- Location in Sherman County
- Coordinates: 39°12′00″N 101°30′17″W﻿ / ﻿39.20000°N 101.50472°W
- Country: United States
- State: Kansas
- County: Sherman

Area
- • Total: 107.56 sq mi (278.59 km^{2})
- • Land: 107.56 sq mi (278.59 km^{2})
- • Water: 0 sq mi (0 km^{2}) 0%
- Elevation: 3,497 ft (1,066 m)

Population (2000)
- • Total: 44
- • Density: 0.52/sq mi (0.2/km^{2})
- ZIP Code: 67735
- GNIS feature ID: 0471251

= Iowa Township, Sherman County, Kansas =

Iowa Township is one of the thirteen townships of Sherman County, Kansas, United States. The population was 44 at the 2000 census.

==Geography==
Located in the southeastern corner of the county, it borders the following townships:
- Washington Township — north
- Union Township — northeast
- Kingery Township, Thomas County — east
- McAllester Township, Logan County — southeast
- Wallace Township, Wallace County — south
- Smoky Township — west
- Itasca Township — northwestern corner
It lies southeast of the county seat of Goodland.

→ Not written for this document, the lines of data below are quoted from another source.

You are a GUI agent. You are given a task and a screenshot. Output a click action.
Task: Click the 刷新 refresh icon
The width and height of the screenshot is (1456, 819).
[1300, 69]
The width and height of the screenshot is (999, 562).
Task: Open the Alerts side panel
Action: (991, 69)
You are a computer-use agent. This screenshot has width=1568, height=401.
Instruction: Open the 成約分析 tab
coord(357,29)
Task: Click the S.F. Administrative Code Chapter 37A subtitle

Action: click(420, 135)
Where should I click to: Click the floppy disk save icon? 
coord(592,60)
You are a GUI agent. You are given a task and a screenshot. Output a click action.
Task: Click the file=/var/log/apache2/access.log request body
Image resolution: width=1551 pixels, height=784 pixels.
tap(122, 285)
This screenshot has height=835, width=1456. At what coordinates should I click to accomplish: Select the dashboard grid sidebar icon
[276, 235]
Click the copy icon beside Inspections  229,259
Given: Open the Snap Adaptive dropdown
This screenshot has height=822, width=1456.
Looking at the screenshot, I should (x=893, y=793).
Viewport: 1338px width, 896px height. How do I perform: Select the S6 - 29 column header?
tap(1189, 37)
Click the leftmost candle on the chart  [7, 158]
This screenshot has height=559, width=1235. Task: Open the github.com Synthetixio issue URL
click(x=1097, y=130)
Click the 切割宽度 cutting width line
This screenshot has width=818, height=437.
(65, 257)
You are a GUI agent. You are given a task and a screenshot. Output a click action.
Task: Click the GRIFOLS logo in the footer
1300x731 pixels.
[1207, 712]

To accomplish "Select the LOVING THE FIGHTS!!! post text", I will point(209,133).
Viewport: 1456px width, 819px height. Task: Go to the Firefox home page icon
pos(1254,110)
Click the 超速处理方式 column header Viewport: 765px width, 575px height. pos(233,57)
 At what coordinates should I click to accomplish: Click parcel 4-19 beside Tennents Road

There are no communities in the township.

The north fork of the Smoky Hill River flows through the southwestern part of Iowa Township, and the source of the south fork of the Solomon River is located in the northeastern part of the township.

==Transportation==
Only local roads are located in Iowa Township.

==Government==
Iowa Township is currently inactive; by Kansas law, when a township becomes inactive, its powers and duties revert to the county government.